IEEE Open Journal of Circuits and Systems (Jan 2021)
An Arbitrarily Reconfigurable Extreme Learning Machine Inference Engine for Robust ECG Anomaly Detection
Abstract
Extreme learning machine (ELM) has shown to be an effective and low-power approach for real-time electrocardiography (ECG) anomaly detection. However, prior ELM inference chips are noise-prone and lacking in reconfigurability. In this article, we present an arbitrarily reconfigurable ELM inference engine fabricated in 40-nm CMOS technology for robust ECG anomaly detection. By combining Adaptive boosting (Adaboost) and Eigenspace denoising with ELM (AE-ELM), robust classification under noisy conditions is achieved and saves the number of required multiplications by 95.9%. For chip implementation, a reconfigurable VLSI architecture is designed to support arbitrary complexity of AE-ELM, accounting for dynamic change in application requirements.

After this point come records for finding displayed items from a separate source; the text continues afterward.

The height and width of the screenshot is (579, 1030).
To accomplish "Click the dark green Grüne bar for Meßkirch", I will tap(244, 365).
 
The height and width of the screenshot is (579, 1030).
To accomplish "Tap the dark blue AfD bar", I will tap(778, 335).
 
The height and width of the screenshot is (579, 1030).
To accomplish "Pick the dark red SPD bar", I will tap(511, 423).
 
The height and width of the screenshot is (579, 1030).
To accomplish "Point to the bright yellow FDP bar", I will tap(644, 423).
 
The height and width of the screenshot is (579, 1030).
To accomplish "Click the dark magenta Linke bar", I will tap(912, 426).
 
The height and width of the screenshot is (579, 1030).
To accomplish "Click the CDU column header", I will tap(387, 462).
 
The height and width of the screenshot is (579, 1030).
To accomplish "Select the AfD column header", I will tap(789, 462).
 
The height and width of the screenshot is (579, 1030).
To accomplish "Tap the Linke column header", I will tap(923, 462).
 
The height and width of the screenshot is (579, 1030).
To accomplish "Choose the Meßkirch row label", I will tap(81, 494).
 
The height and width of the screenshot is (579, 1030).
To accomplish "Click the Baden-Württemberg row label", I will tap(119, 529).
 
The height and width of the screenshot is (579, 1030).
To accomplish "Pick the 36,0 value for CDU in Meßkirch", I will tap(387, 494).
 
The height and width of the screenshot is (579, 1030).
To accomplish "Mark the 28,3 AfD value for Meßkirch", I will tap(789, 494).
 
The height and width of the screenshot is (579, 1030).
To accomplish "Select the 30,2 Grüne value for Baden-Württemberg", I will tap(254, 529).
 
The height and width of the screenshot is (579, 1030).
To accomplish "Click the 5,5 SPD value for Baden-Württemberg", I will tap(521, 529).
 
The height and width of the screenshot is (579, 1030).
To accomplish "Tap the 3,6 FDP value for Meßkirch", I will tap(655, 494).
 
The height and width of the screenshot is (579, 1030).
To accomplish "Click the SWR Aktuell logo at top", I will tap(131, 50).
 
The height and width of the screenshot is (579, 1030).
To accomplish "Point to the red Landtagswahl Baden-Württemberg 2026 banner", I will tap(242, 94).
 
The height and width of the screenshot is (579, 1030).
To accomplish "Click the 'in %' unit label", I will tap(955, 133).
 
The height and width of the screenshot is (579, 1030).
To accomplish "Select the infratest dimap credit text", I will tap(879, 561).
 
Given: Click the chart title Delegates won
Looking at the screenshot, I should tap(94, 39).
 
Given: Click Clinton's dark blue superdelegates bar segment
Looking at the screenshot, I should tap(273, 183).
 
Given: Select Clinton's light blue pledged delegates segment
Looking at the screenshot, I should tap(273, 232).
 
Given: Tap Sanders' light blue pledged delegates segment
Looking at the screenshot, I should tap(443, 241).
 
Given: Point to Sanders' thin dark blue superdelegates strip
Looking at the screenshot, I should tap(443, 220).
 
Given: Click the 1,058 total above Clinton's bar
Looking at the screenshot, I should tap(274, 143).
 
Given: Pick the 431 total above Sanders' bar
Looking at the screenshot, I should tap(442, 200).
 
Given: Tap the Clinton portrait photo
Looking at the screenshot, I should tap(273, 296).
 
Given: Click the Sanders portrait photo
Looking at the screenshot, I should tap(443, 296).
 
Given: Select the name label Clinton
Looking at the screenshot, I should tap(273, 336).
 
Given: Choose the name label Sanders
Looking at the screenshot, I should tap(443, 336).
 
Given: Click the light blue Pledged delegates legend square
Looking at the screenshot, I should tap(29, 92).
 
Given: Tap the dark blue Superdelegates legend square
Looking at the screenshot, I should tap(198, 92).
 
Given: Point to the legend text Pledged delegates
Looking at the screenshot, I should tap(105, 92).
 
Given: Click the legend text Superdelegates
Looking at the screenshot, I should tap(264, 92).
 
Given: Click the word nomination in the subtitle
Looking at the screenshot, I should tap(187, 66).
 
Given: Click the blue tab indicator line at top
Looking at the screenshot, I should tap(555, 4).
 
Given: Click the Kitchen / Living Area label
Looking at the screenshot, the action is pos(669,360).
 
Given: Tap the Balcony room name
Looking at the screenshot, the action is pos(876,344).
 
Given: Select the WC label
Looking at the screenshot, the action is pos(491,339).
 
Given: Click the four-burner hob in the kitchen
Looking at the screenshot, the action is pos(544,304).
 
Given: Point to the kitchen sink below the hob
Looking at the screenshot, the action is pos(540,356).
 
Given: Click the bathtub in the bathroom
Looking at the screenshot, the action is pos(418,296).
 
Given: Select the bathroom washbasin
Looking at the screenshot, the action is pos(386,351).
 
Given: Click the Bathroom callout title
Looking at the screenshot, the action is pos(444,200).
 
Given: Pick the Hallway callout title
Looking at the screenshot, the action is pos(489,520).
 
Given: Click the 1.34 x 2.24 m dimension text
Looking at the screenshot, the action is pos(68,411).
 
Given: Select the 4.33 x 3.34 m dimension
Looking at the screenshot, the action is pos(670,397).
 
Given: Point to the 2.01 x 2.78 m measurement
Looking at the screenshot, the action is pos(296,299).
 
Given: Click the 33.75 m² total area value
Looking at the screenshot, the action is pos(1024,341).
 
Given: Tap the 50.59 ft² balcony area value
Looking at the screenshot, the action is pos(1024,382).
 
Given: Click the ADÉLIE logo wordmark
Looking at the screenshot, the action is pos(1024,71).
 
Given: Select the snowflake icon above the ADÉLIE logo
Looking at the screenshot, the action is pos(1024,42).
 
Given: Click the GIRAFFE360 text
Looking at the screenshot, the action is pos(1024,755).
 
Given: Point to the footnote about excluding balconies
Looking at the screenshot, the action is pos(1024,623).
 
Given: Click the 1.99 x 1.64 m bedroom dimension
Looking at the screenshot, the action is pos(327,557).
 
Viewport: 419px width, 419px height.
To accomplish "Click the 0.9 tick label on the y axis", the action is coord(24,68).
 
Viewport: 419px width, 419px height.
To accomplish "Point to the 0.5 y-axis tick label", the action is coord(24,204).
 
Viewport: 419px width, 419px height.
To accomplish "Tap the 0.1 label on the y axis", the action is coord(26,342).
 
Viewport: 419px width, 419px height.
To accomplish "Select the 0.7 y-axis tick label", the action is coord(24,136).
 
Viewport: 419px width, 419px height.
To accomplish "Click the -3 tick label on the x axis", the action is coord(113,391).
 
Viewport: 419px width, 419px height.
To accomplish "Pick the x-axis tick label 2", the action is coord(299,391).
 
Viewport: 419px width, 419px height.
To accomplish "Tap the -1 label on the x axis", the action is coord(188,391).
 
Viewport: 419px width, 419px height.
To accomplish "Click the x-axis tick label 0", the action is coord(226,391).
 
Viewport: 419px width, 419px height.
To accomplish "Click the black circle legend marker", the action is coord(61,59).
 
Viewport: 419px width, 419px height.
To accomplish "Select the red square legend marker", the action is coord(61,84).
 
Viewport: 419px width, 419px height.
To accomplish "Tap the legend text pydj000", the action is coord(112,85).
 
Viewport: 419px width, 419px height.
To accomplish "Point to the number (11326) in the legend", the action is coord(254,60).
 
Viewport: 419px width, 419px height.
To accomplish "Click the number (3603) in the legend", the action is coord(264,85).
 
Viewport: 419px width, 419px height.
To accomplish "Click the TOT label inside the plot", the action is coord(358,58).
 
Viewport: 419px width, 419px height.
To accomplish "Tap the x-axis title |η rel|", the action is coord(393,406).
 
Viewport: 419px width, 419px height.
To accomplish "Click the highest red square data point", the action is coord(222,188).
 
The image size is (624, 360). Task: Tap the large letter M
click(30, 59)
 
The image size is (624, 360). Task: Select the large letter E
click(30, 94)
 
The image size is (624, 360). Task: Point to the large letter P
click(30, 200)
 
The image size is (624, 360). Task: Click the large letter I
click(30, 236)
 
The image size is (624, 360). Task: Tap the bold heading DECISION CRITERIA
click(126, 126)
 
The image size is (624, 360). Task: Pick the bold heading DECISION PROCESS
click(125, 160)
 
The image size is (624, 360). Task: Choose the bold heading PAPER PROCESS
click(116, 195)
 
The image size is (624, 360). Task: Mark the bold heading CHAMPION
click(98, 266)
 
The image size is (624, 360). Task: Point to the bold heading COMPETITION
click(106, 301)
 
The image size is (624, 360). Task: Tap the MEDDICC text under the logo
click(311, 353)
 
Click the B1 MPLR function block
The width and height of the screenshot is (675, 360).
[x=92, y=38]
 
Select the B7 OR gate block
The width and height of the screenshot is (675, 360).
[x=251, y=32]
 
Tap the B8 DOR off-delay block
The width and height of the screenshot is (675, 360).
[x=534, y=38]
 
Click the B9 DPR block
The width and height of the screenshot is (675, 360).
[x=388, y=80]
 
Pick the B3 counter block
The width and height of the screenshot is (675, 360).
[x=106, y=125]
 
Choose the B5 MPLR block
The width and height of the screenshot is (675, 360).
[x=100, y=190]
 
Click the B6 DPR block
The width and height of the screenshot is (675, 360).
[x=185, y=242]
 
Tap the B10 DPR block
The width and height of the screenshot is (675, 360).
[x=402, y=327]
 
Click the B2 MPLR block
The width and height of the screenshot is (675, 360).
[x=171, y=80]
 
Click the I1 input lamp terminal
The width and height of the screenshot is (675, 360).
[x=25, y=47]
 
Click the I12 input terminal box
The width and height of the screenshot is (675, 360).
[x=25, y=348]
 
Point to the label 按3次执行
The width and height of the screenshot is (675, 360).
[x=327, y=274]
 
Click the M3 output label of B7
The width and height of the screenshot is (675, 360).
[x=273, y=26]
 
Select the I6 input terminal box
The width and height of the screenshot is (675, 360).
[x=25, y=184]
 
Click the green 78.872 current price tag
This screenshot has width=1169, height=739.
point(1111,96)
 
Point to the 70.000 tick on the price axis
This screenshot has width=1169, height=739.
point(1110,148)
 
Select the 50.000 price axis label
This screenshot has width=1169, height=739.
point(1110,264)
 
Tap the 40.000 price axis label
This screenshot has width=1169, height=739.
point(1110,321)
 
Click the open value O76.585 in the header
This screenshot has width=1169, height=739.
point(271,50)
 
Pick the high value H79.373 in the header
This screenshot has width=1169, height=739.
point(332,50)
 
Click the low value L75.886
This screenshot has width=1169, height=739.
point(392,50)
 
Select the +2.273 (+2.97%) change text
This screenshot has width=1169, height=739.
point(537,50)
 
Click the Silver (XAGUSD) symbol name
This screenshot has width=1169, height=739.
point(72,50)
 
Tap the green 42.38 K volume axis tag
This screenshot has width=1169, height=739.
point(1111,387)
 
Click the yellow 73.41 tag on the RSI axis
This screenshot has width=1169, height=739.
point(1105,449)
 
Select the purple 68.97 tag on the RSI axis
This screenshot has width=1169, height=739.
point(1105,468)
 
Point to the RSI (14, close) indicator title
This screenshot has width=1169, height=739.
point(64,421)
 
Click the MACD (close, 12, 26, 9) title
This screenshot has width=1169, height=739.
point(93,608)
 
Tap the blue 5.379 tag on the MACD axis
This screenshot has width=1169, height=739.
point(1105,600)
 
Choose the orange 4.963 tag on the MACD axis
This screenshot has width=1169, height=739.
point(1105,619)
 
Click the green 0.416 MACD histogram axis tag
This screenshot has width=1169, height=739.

On the other hand, we propose to construct the input weight matrix of ELM as a Bernoulli random matrix, which further reduces the number of multiplications by 55.2%. For real-time detection, parallel computing is exploited to reduce the latency by up to 86.8%. Overall, the 0.21-mm2 AE-ELM inference engine shows its robustness against noisy signals and achieves $1.83\times$ AEE compared with the state-of-the-art ELM design.